Love my HD, love my Blu-ray collection. It's a sizable investment, but I try to make it pay every day. Our friends enjoy it, too.

Comment Re:I wonder (Score 3, Interesting) 685

YES. Here's the real problem. If you call up the average schmoe with an upconverting DVD player connected to an HDTV and ask him if he has "an HD DVD player" I'd wager that at least three times out of 10 that guy says, "Uh-huh."

Leaving that aside, the linked Web site is trying to make a faulty extrapolation from the data. I own an Xbox HD DVD drive that I haven't powered up since last October, a PS3, maybe three or four HD DVD discs and about 90 Blu-ray titles. And yet I do not own a "Blu-ray player." But if I had responded to this survey, my participation would have been used as evidence that Blu-ray adoption is soft. Nuh-uh.

Comment Re:Elasticity of Demmand (Score 1) 763

Wait, wait. How do "fewer flashy effects" and "shorter game" translate to "game won't be as good?"

To me, that's a big problem in the games industry today. I don't *need* to have a game that pushes the limits of my hardware in terms of speed-rendering of pixillated occluded chiaroscuro texture-bitmapped-film-grain XYZ-spline enabled whiskers on the cheeks of my characters. I don't *need* to have a game that takes 45 goddamned hours to play through in "story mode."

What I *need* is a game that's fun, stylish, and/or challenging. I need a game that's clever and compelling. If that means it's not a compete pixel-buster, or that it only takes 15-20 hours to play through (think of the terrific books I could be reading in 20 hours of gaming time!), fine. If it makes me smile, laugh, cringe, squeal with joy and/or toss my controller into the corner with rage mere milliseconds before jumping up from the couch to fetch it so I can try that devilish level just one ... more ... time ... (at 3 a.m. on a school night), that's good enough.

And if that game can cost $20 or $30 instead of $60, I'll be a lot more likely to experience it for myself. Also, if games were that cheap, many of the publishers might experience the knock-on benefits of torpedoing that lucrative used-games racket that GameStop has perfected. Given the sheer volume of used games in the market, I wonder what the average # of owners is for any given new $60 release?

Comment Re:It would be more interesting if... (Score 2, Interesting) 603

I have a DVD player with an Realta HQV video processor and it really does a great job.

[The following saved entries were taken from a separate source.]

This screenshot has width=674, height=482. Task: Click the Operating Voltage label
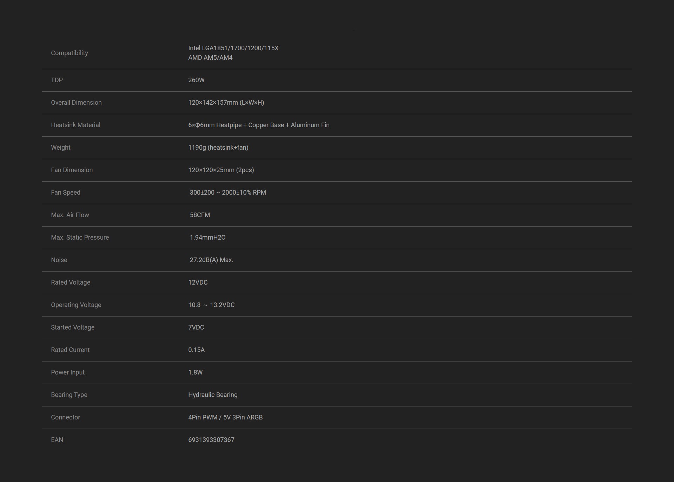76,305
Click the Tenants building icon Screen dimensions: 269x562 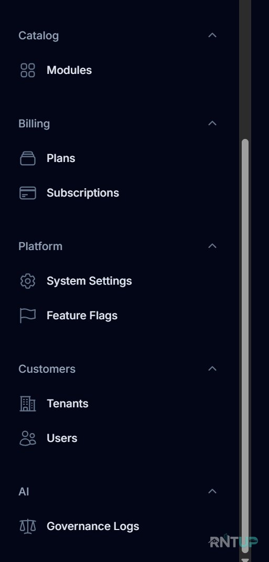coord(28,404)
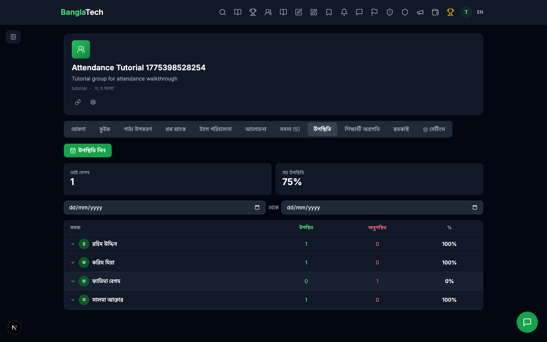Open group settings gear below title
This screenshot has width=547, height=342.
coord(93,102)
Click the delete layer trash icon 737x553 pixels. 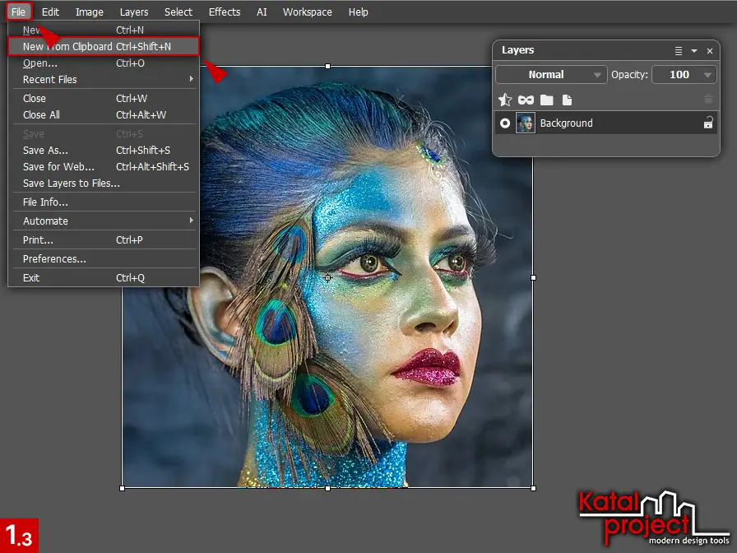coord(708,100)
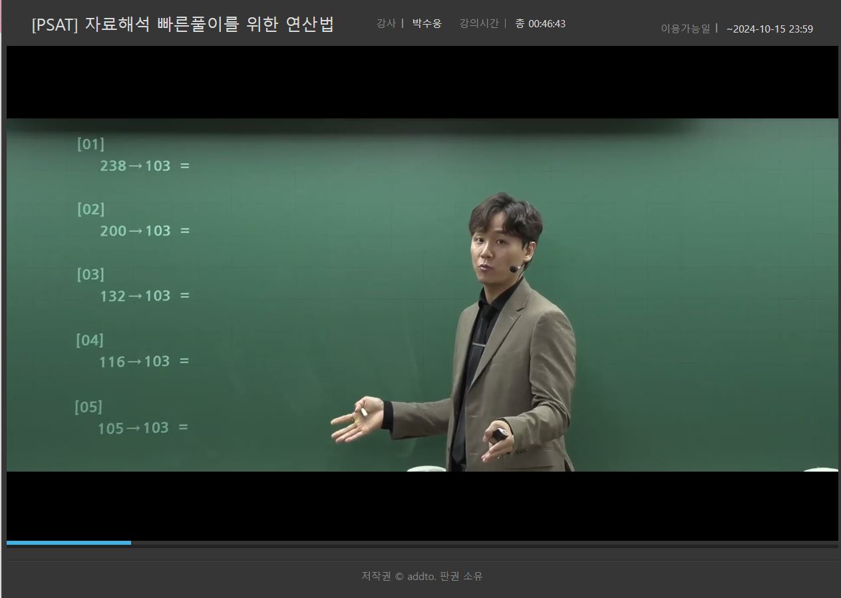Click the instructor name 박수웅
The width and height of the screenshot is (841, 598).
coord(426,24)
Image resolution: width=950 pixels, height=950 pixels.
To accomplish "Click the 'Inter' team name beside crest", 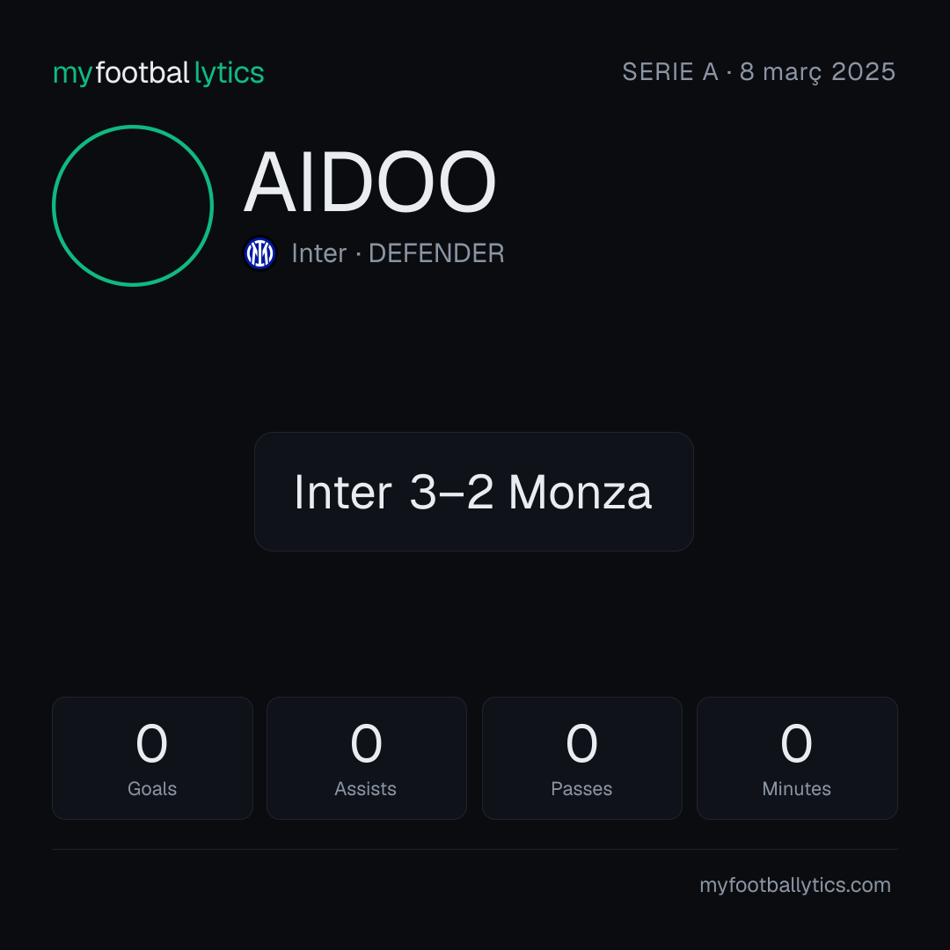I will click(318, 253).
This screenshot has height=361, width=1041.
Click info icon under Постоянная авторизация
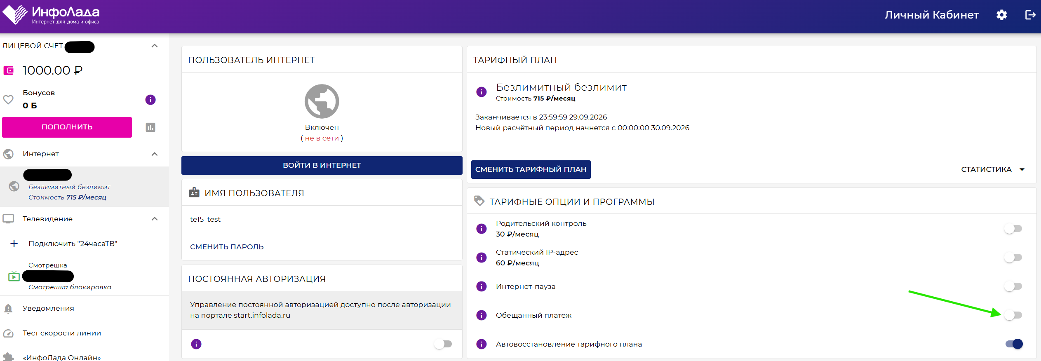tap(196, 344)
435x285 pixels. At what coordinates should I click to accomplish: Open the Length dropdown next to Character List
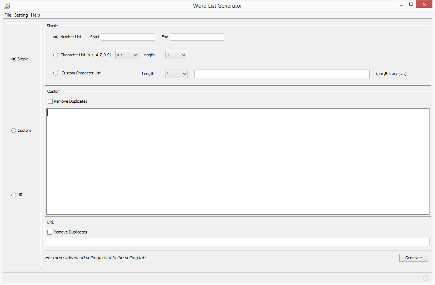176,55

In order to visually benefit from something like BluRay over a top notch scaler you have to have a pristine master and a high quality large screen (1080p at least 50"). It is difficult to get that good a master from older film or most video. That is great news since the vast majority of my current DVD collection will remain satisfactory for a long time.

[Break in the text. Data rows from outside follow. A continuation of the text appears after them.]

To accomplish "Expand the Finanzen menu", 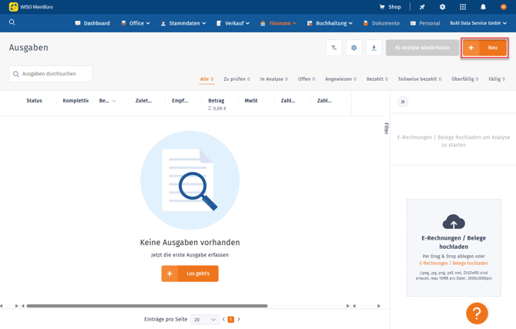I will pyautogui.click(x=278, y=23).
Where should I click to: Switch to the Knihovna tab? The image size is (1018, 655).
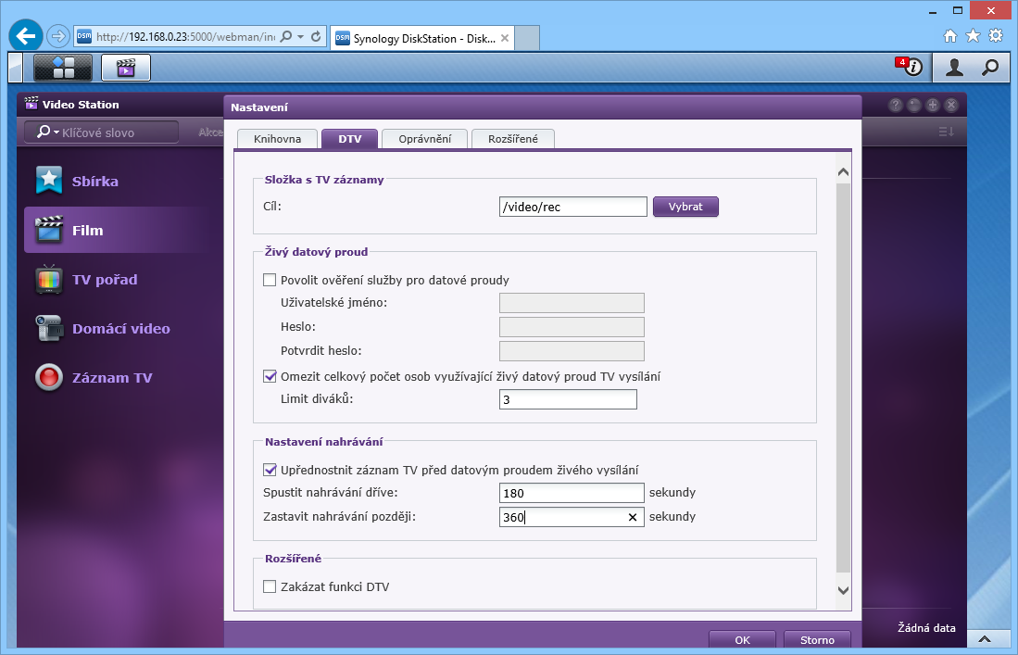(x=276, y=139)
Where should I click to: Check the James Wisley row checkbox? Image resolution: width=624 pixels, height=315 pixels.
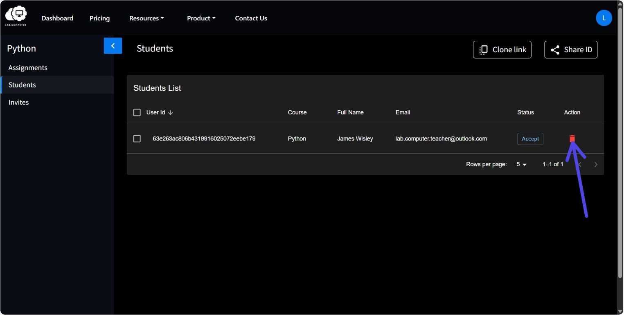[x=137, y=139]
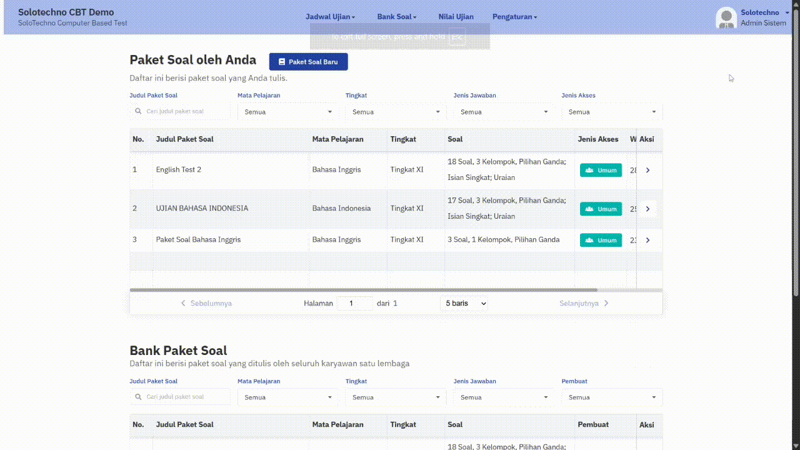Click the search icon in the top Judul Paket Soal field
Viewport: 800px width, 450px height.
tap(138, 111)
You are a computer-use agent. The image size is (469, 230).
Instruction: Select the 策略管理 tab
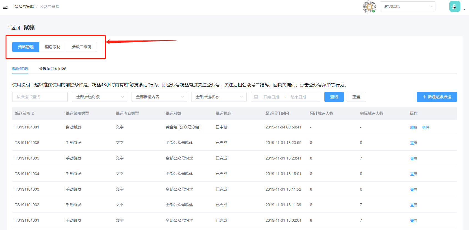26,47
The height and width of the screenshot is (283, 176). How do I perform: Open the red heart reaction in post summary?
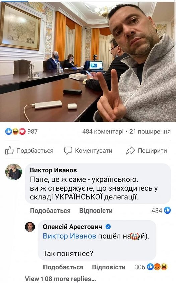pyautogui.click(x=22, y=131)
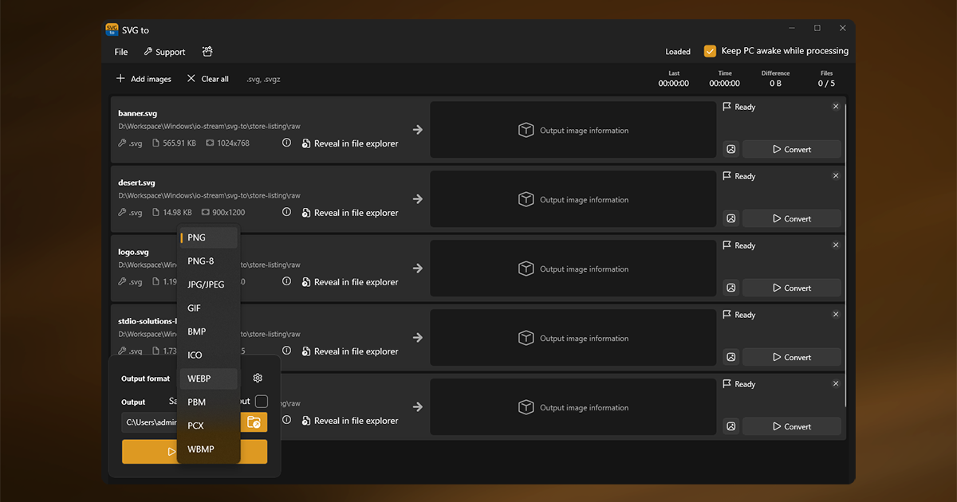Click info icon on banner.svg row
The height and width of the screenshot is (502, 957).
click(286, 143)
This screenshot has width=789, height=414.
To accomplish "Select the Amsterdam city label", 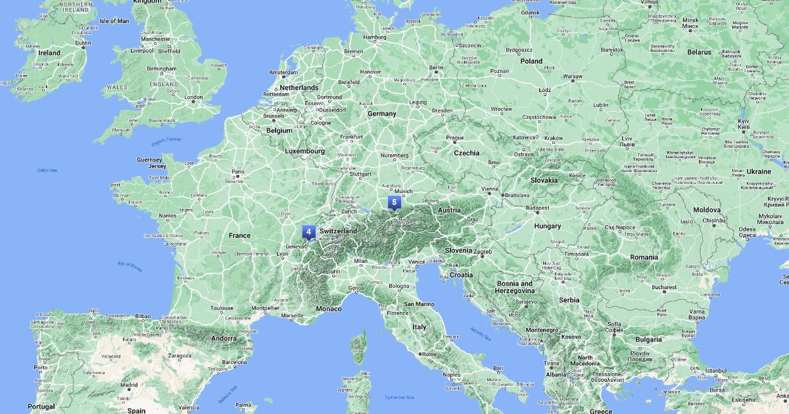I will [283, 72].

I don't have a player with a Realta HQV processor -- just an upconverting PlayStation 3 -- but I do work in the video industry and I've seen the Teranex in action and in my opinion there's a significant difference between Blu-ray and "a top-notch scaler." I watch at home on a Sony 47-inch XBR4, and the difference is substantial.

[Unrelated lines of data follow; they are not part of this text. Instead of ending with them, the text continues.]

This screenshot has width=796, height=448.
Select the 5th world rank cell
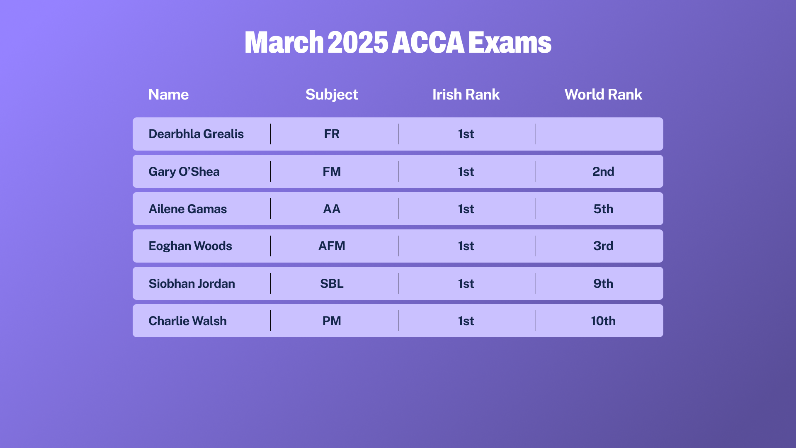603,209
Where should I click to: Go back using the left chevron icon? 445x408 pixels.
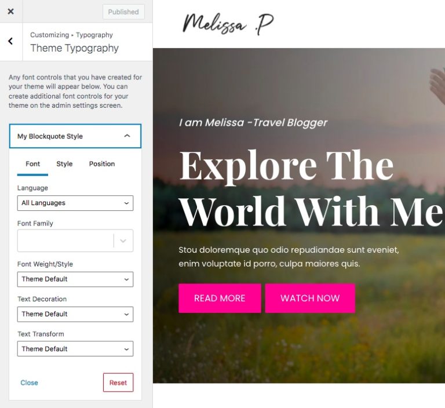tap(11, 41)
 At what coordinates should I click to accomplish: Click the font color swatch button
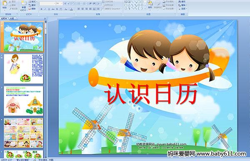coord(72,9)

As far as "older film" goes, I have The Wild Bunch, The Searchers, and Black Narcissus, and they crush the older DVDs like the proverbial grapes. Just marvelous viewing. It's not just a question of resolution but also color fidelity. (And, of course, the Blu-ray masters may well be the newest transfers, which makes any comparison to older discs a little unfair. But still -- I look at enough video on enough different screens in enough different high-end facilities to know what I'm seeing.)

I know a lot of people claim there's not a big difference between good SD upconversion and true HD, but these people either sit too far from their screens or just don't know what they're looking for. (Some of them may be the same people who keep their LCD screens set to "Vivid" and complain about grainy pictures.) As a cinephile who'd like to see more titles beyond the frat-boy demographic become available in the format for purely selfish reasons, it frustrates me a little when people argue that HD doesn't represent a significant quality gain over SD.